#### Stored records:
== Segment start ==
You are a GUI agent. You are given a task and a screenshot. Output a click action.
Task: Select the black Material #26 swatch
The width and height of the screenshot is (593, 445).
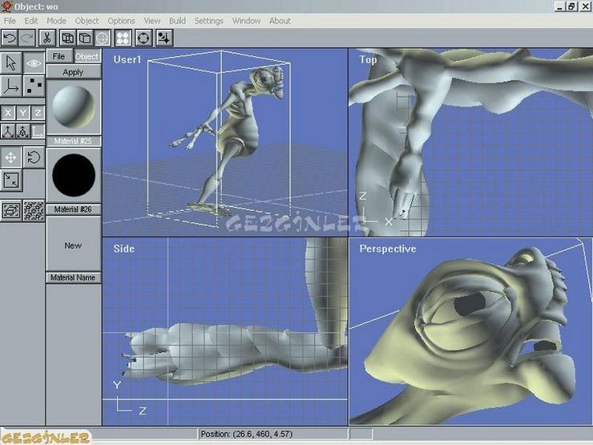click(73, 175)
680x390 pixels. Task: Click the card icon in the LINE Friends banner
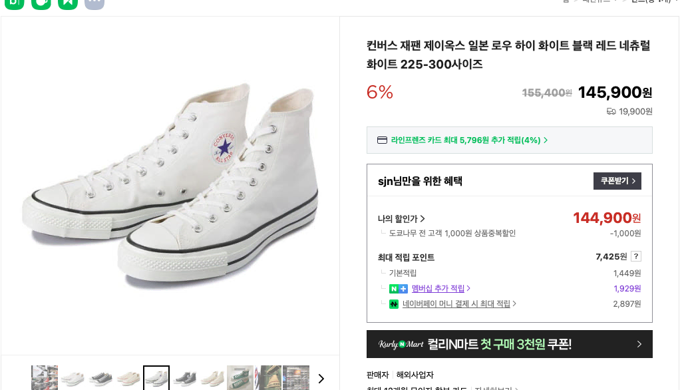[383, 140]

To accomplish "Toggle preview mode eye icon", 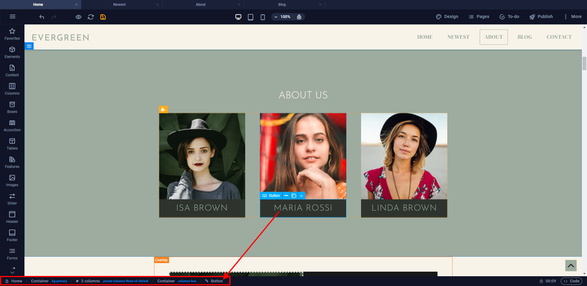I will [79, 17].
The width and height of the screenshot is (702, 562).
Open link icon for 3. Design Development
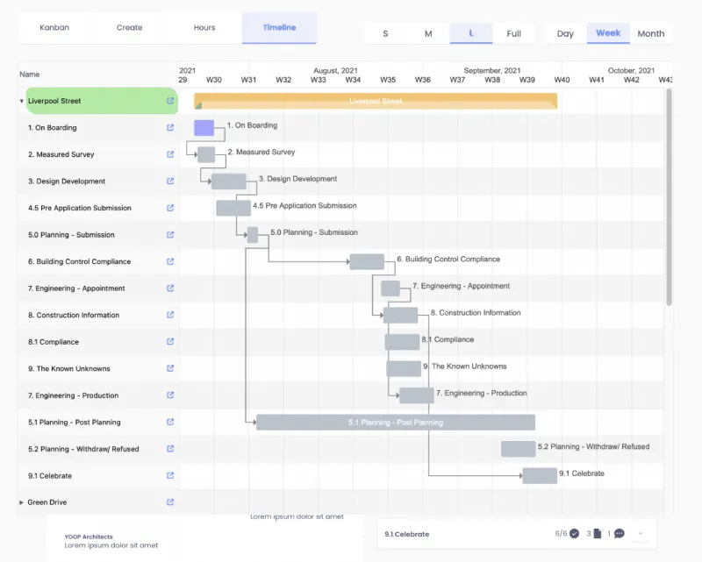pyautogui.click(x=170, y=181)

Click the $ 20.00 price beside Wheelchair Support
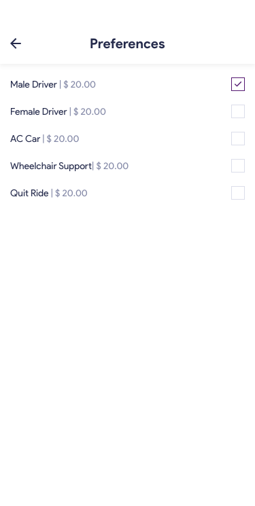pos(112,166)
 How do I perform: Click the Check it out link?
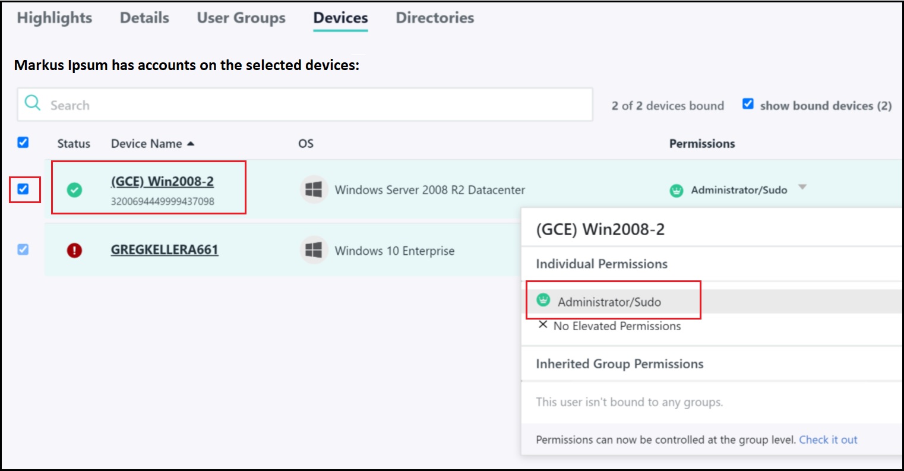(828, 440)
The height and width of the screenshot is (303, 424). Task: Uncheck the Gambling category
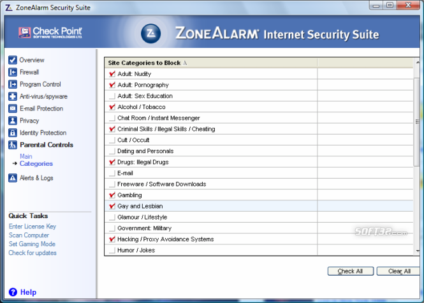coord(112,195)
== Segment end ==
#### Problem details:
Reproduce nothing but the lines from the line containing "Click the $" through the last line of the data above, exactly as written and without pictures.

#### Answer section:
Click the $ 20.00 price beside Wheelchair Support
pos(112,166)
 How do I perform: Click the Check it out link?
(828, 440)
The height and width of the screenshot is (303, 424). Task: Uncheck the Gambling category
coord(112,195)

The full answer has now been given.